Hippo is the latest in a string of insurtechs going public
Hippo’s SPAC move comes on the heels of another recent insurtech merger with a blank-check company: Metromile’s tie-up with Insu Acquisition Corp II. Metromile, which focuses on auto insurance, officially began trading in February. Mark Cuban and Chamath Palihapitiya also participated in the Metromile merger through a private-equity-in-public-equity (PIPE) deal.
Among the other insurtechs to make their public market debut over the past year: Lemonade, a home and renters insurance provider that had a $319 million IPO in June; auto insurer Root Insurance, which raised $664 million in its IPO in October; and health insurance startup Clover, which was taken public through a merger with Palihapitiya-backed SPAC Social Capital Hedosophia Holdings Corp III in January.
To be sure, the public markets have not always been kind to these insurance startups once they debut. Metromile is down some 40% since it went public on February 10th.
And while Lemonade is trading above last summer’s IPO price, the stock has taken a roughly 50% hit this year, as has Clover’s. In early February, meanwhile, CNBC reported that the SEC had opened an investigation into Clover on the back of a short-selling report, although it was not clear what prompted the inquiry.
Private funding for insurtech companies, on the other hand, grew 64% from the first to the second half of 2020, according to a report from CB Insights.

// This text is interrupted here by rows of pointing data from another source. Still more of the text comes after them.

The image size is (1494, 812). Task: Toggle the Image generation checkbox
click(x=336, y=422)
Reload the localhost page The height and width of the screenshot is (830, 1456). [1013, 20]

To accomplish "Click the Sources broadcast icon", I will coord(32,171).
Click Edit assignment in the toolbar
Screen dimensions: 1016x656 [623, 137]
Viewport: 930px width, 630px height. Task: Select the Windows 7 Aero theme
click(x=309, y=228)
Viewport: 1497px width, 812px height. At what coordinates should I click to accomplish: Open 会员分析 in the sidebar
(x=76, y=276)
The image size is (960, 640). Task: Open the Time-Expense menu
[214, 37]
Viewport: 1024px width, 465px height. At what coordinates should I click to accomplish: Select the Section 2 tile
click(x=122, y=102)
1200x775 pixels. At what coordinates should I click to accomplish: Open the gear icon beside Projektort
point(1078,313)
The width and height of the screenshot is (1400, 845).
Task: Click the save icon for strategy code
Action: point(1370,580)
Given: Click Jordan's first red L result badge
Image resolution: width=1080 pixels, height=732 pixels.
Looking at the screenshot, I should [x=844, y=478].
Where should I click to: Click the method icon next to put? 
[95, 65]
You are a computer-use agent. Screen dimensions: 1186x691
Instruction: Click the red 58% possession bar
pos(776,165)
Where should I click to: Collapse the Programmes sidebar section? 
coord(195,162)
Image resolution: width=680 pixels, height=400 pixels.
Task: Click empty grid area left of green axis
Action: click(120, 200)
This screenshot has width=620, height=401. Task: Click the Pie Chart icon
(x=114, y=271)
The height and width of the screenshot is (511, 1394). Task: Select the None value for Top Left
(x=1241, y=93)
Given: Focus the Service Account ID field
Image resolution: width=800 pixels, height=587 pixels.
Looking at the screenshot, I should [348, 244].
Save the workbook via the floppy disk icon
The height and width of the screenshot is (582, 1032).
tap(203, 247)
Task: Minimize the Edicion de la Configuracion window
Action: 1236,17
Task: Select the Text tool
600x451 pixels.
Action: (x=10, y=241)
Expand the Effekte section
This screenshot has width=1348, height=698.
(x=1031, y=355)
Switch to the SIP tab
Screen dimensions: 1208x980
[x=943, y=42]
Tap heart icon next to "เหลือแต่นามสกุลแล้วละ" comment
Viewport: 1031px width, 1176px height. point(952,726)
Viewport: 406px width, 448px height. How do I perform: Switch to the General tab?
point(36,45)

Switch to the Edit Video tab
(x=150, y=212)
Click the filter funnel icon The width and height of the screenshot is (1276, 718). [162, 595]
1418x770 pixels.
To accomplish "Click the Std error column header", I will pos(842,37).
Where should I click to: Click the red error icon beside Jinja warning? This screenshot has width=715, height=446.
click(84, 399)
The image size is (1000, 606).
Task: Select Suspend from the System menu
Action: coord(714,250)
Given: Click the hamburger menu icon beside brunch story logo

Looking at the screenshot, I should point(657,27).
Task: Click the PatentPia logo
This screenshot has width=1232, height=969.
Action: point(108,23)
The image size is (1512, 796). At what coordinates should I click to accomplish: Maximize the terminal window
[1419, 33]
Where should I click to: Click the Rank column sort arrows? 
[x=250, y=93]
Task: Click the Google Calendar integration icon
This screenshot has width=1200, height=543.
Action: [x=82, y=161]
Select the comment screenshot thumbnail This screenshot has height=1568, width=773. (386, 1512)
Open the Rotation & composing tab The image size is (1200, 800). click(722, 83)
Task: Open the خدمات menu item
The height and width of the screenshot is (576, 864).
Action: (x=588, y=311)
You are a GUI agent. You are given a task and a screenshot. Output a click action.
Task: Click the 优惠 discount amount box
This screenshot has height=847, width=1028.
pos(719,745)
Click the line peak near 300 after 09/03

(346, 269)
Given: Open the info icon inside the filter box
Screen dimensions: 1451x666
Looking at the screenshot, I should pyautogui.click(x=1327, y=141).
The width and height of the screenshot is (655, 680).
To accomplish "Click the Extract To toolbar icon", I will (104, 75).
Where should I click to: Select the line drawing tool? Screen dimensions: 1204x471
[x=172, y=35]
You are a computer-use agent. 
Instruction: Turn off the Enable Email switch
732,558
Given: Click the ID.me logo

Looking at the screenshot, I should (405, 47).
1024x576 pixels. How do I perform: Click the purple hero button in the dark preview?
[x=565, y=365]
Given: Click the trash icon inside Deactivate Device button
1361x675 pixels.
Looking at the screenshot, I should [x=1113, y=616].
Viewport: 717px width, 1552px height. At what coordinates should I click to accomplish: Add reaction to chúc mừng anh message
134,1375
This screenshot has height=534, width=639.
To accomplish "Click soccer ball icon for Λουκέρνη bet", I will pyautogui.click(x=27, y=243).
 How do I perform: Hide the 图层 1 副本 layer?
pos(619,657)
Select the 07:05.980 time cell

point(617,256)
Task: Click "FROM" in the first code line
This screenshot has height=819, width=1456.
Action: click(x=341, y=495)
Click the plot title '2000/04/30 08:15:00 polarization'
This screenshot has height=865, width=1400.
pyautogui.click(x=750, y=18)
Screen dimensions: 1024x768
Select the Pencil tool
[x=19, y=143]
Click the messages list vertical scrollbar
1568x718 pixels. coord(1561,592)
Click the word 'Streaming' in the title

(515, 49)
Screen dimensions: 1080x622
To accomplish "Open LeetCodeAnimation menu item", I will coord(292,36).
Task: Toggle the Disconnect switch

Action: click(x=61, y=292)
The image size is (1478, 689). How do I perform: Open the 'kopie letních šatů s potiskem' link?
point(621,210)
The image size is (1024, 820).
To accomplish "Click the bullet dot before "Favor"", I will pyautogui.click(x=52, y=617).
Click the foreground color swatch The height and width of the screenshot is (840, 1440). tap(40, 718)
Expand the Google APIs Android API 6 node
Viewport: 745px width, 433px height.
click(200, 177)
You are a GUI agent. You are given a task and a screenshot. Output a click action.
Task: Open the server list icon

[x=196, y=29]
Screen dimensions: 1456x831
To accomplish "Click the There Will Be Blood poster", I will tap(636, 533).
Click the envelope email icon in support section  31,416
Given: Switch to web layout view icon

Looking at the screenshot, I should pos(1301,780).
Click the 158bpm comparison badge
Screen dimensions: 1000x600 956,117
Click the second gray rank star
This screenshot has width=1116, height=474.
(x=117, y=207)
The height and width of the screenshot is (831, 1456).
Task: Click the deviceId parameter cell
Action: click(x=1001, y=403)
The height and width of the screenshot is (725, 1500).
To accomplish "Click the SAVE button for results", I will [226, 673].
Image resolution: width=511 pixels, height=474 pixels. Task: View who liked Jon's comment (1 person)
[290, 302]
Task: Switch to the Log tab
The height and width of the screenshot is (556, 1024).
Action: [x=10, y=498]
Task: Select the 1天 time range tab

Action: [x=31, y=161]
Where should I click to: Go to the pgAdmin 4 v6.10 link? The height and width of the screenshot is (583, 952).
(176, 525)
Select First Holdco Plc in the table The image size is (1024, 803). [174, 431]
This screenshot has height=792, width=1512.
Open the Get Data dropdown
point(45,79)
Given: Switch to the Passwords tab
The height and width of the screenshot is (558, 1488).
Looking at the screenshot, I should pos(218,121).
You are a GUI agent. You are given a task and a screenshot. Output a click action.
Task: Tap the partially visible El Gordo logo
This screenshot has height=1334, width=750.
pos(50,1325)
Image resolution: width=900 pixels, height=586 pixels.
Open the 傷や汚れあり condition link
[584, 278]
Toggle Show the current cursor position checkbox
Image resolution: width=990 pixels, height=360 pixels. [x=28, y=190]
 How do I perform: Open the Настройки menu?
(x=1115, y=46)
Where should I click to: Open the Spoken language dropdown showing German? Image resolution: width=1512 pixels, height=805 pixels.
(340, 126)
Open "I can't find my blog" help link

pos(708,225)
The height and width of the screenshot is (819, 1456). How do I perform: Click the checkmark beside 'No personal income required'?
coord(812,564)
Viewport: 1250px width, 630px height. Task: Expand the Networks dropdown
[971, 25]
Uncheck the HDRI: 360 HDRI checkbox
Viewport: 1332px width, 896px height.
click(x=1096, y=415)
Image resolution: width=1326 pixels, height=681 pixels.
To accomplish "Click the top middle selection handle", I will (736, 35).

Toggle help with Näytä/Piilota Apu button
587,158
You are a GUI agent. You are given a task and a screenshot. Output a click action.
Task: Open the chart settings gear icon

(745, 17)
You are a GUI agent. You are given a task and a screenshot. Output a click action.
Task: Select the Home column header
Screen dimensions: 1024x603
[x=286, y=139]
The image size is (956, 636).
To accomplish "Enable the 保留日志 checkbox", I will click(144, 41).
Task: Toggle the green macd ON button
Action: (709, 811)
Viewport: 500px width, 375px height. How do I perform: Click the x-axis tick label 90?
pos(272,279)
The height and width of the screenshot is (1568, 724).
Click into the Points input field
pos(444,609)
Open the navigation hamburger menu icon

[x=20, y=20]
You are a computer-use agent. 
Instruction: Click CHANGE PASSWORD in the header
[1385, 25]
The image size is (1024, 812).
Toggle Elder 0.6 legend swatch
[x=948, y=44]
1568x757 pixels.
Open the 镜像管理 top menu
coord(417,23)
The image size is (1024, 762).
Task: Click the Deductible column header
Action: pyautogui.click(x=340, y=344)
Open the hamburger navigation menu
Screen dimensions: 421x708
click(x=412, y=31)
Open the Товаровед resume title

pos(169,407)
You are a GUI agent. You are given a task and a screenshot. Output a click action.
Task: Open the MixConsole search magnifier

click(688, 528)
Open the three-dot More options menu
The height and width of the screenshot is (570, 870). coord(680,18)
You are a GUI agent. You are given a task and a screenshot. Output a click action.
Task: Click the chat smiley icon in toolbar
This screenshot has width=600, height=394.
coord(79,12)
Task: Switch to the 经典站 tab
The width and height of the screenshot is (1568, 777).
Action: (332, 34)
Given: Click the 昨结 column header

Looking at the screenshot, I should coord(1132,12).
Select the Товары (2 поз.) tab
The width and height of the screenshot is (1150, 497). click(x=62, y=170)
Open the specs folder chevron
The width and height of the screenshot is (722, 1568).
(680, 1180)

Hippo’s SPAC deal will also bring Hoffman and Pincus’ significant network of contacts to bear at a time when Hippo is interested in revamping its board, Wand said. While the CEO said he spends roughly a third of the time on his calendar on recruiting, the experience of Hippo’s sponsors at LinkedIn and Zynga will be helpful as the company looks to grow upon going public.
“I could never reach the individuals that they have in their network. They’re working with us to basically fill in and build the most diverse and most sophisticated board that they can,” Wand said.